La verdad es que la retransmisión en directo de la rueda de prensa posterior al Consejo de Ministros, de vez en cuando, ameniza curiosamente esa hora de las 2 pm. en la que hay ya impaciencia por comer pero se espera el quórum familiar. En los quince minutos que he visto hoy, ocurrió lo siguiente.

Caí cuando la vicepresidenta estaba anuncia una nueva Ley de Crecimiento Empresarial, aunque llegué tarde a la explicación del contenido. Supongo que se trata de conseguir, por decreto, que las empresas crezcan, y prohibir lo contrario. Está bien.

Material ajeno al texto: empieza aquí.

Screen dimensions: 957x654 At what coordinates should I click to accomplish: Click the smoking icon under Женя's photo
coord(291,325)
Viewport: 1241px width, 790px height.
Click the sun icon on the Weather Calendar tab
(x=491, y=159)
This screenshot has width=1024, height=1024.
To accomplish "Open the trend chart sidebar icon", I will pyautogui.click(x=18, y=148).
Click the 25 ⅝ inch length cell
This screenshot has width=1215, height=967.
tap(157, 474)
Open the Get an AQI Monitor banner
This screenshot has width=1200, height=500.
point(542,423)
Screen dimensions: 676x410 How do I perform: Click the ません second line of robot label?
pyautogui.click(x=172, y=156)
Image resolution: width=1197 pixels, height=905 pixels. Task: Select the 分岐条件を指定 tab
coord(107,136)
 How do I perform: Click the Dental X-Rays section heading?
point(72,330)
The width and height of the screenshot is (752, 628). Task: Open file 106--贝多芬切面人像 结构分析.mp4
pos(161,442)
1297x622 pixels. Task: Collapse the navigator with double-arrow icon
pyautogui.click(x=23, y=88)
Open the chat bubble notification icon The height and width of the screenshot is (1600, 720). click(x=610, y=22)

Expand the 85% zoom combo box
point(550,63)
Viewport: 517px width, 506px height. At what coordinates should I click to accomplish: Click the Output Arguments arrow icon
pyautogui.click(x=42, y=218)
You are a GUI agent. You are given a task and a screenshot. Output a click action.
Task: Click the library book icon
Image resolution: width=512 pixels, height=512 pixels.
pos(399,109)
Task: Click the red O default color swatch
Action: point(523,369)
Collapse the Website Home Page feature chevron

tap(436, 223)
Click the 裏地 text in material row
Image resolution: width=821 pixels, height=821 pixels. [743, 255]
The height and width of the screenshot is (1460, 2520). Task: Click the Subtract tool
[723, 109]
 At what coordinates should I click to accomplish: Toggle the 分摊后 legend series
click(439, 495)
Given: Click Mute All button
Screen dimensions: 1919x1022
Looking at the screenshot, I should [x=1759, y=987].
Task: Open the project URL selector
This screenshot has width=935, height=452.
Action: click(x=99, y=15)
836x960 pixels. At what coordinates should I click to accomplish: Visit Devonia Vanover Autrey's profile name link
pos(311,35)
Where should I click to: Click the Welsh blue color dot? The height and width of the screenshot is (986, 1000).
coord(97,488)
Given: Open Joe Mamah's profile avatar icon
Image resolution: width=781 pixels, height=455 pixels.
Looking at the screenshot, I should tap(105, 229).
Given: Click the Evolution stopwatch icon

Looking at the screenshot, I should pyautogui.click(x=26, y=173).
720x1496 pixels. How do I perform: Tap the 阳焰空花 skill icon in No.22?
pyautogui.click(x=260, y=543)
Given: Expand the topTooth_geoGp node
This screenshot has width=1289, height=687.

Después, otra importante novedad legislativa: nuevo marco jurídico del sector audiovisual. La vicepresidenta justifica esta nueva ley en la necesidad de adaptación a un marco tecnológico que ha cambiado muchísimo en años recientes: plataformas digitales, series, vídeos por todas partes. No le falta razón. Sin embargo, al empezar a enunciar los aspectos de los que trata la ley, resulta que todos son de contenido moral, o bien político: control de los contenidos para evitar tratos discriminatorios, o bien supervisar el cumplimiento de las normas de discriminación positiva, en algunos casos; protección de menores; prohibición de ciertas formas de publicidad; garantías de respeto a los valores democráticos… Todo muy correcto, pero no se entiende qué tiene que ver con la digitalización; todo eso se podía haber regulado hace muchos años y para cualquier soporte de comunicación, incluidas las tablillas cuneiformes. La cosa comienza a entenderse cuando llegamos al apartado de obligación de programar un cierto porcentaje de contenidos en lenguas cooficiales. Algo de esto ha sonado últimamente en los medios, en relación con el apoyo de ERC a los presupuestos generales del estado. Un periodista pregunta si esta ley puede obligar a productores extranjeros, pero en ese momento salta el microondas y no consigo escuchar la respuesta. El sentido común dice que no, claro, así que igual Netflix acaba siguiendo los pasos de Deliveroo. Aunque también se puede, para evitarlo, pagarle cierta cantidad para que satisfaga la exigencia lingüística sin menoscabo de su cuenta de resultados. Quizás por ello la misma ley prevé elevar del 0,9 al 3,5% (un incremento del 400%) la cantidad que deben destinar los operadores españoles a la producción de audiovisuales con marchamo europeo. A saber.

Luego viene lo mejor, en el turno de preguntas: un periodista pregunta si a causa de la inflación se prevé indizar a IPC la economía de los colectivos más vulnerables, e incluye entre ellos ni más ni menos que a ¡los funcionarios! El mismo día que la prensa publica el dato de que el salario medio de los funcionarios es de 2.885 euros al mes, frente a 1.817 en el sector privado. Lo estupendo es que a la portavoz del gobierno no le llama la atención esta inclusión, y responde a la pregunta como si tal cosa, reafirmando el compromiso del gobierno con la igualdad, etc. etc.

También me dio tiempo a ver el anuncio de otra ley, la de Medicina de Vanguardia. La ministra del ramo explica que es necesario introducir nuevos conceptos y técnicas de terapia génica y adenómica en el marco jurídico de operaciones. Muy razonable, cuando se está vacunando a la población con preparados de ARN mensajero, por otra parte indudablemente eficaces a la vista de los resultados, y cuyo descubrimiento y avances hay que celebrar. Concluye diciendo que esta nueva ley sanitaria permitirá a los españoles acceder a tratamientos de vanguardia que ahora solo se administran en determinados paraísos de salud, como Estados Unidos o Suíza. Es también algo digno de aplauso, aunque muchos de nosotros preferiríamos que la lista de espera de ecografías bajara o simplemente que en el centro de salud alguna vez respondieran a las llamadas telefónicas.

En definitiva, un gran momento de «minutos musicales» con el aliciente añadido de saber leer entre líneas las verdaderas causas y razones de lo que los gobiernos -ahora este, como antes otros y después otros- van anunciando. Muy ameno. Minutos musicales y desciframiento -lectura entre líneas- todo en uno.